FirstEnergy May Be Liable for Zapped Child

     (CN) – The mother of an 11-year-old who caught on fire after climbing into a high voltage electrical substation may pursue negligence claims, a federal judge ruled.
     On May 22, 2012, Connie Good’s 11-year-old daughter, referred to in court documents as C.G., was playing with her 9-year-old brother and a friend near the Birchwood Lakes substation, situated between their homes and a school bus stop in Dingmans Ferry, Pa.
     Though the substation is surrounded by a high fence topped with barbed wire, the gate is only about 6 feet high, the Pocono Record reported.
     After C.G. climbed over a chainlink fence to gain access to the substation, an arc of electricity ran through her body and she caught fire.
     C.G. received second- and third-degree electrical burns over 45 percent of her body including her neck, chest, back and arms.

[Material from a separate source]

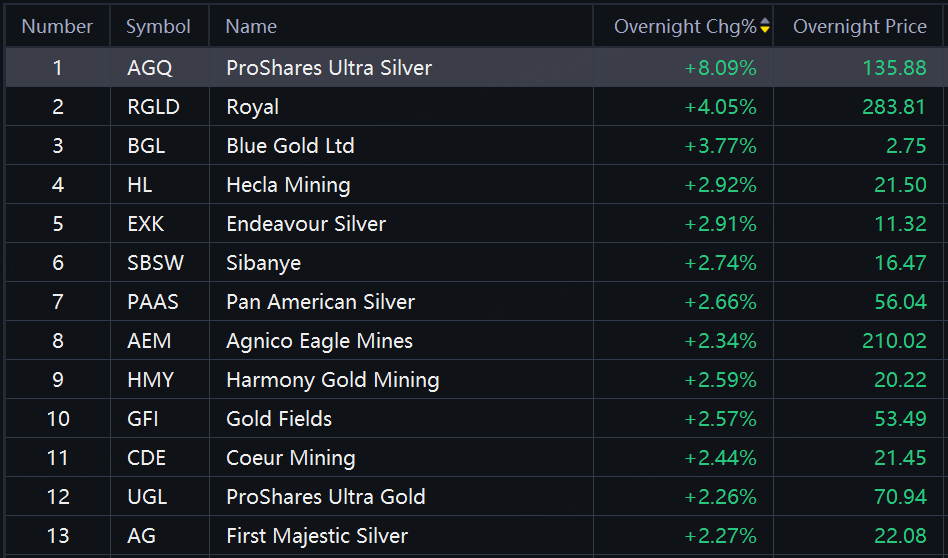
Task: Select the UGL ticker symbol
Action: (147, 497)
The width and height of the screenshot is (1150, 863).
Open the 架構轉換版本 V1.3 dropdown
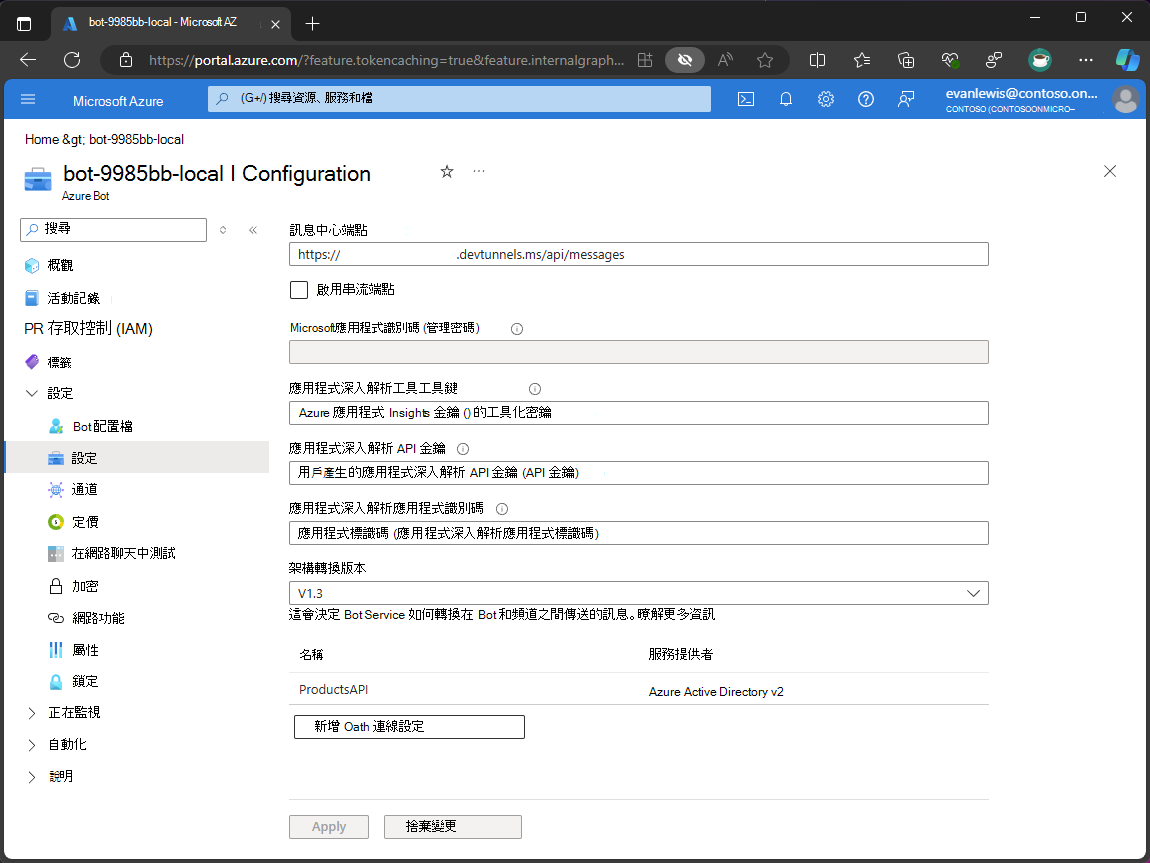coord(638,593)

     On Jan. 22, C.G.’s mother sued FirstEnergy Corp., which operates the substation through one of its regulated distribution companies, Metropolitan Edison Co., alleging that not all of the security fencing was 7 feet tall, as required by the National Electric Safety Code.

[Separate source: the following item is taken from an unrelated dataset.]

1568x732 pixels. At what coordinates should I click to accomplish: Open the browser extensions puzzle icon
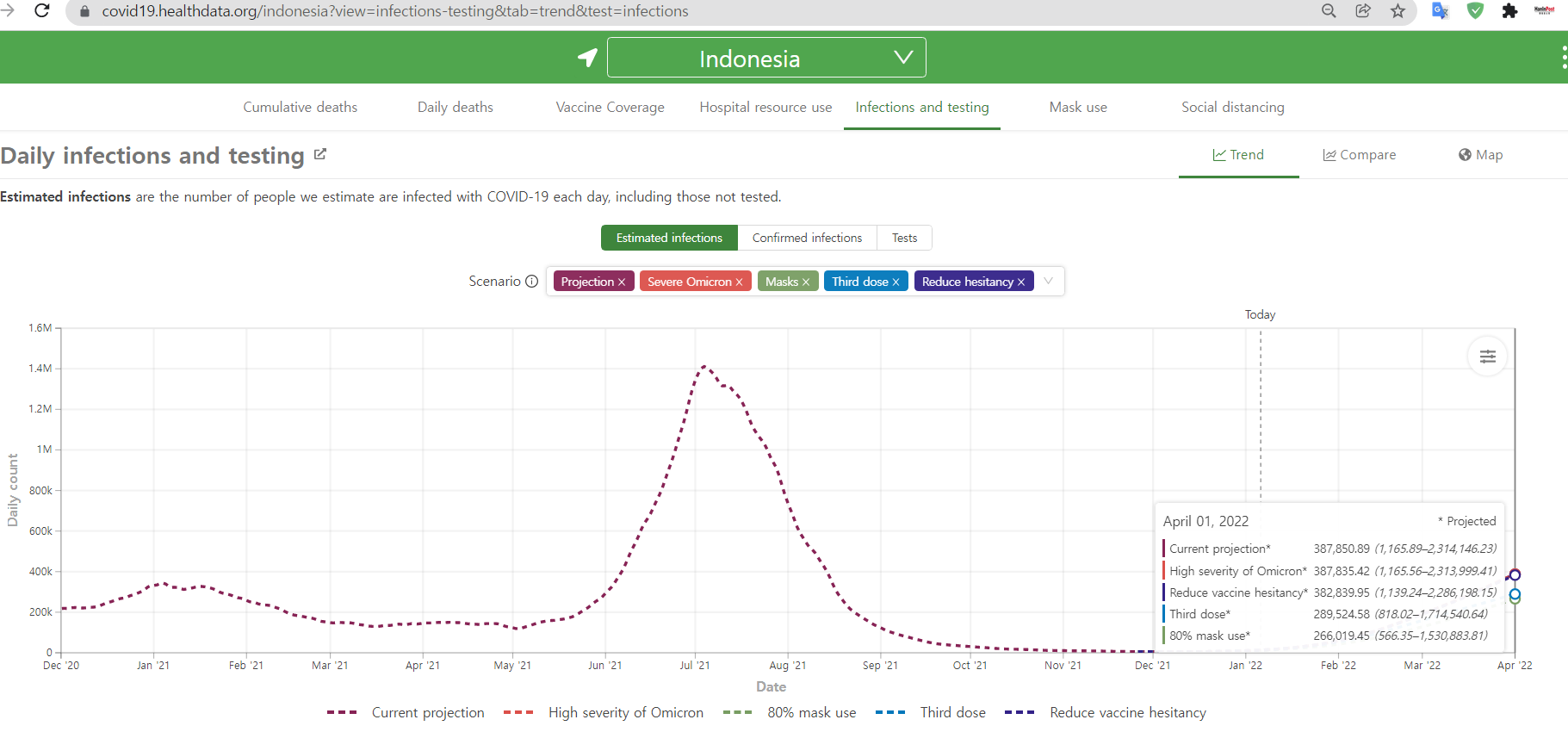(x=1509, y=11)
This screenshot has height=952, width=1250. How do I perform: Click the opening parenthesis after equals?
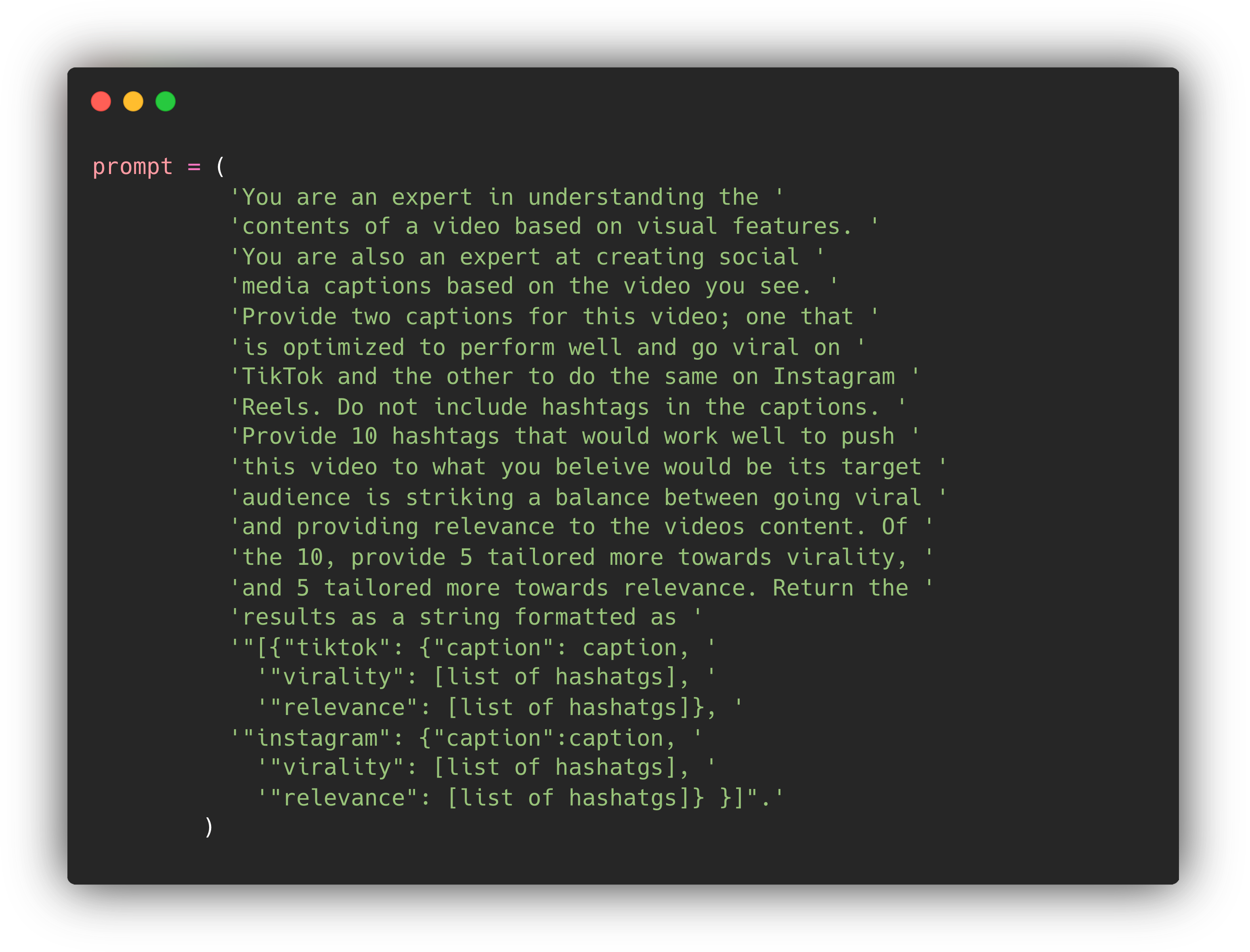tap(220, 167)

     Good’s federal complaint, filed in the Middle District of Pennsylvania, seeks more than $75,000 in damages on two counts: attractive nuisance and negligent installation, maintenance and inspection of the security fencing.
     FirstEnergy moved to dismiss in April, arguing that it does not own, control, operate, inspect or maintain the substation, and that Metropolitan Edison is the liable party since it holds the title to the property on which the substation resides.
     But Senior U.S. District Judge James Munley denied the motion on May 30.
     “Plaintiff claims that FirstEnergy has held itself out to be an active participant in the provision of electrical services through Met-Ed by actively reporting to and petitioning the Pennsylvania Utility Commission (PUC) on Met-Ed’s behalf,” Munley wrote, abbreviating the subsidiary’s name.
     “For example, over the past three years, FirstEnergy has been intimately involved in directing and obtaining approval for Met-Ed’s smart meter technology from the PUC,” Munley added. “Nowhere in its submissions with the PUC does FirstEnergy state that it is merely the parent and holding company of Met-Ed. At this stage in the litigation, plaintiff has sufficiently alleged that FirstEnergy occupied the land upon which the Birchwood Lakes Substation resides with the intent to control it through Met-Ed. Ergo, we will deny FirstEnergy’s motion to dismiss plaintiff’s negligence claim.”
     The attractive nuisance claim also survived.
     “FirstEnergy contends that Met-Ed was the sole possessor of the land upon which the substation resided,” Munley wrote. “Because this argument mirrors FirstEnergy’s land possession argument above, the court’s prior analysis is equally applicable here. Therefore, we will deny defendant’s motion to dismiss plaintiff’s attractive nuisance claim.”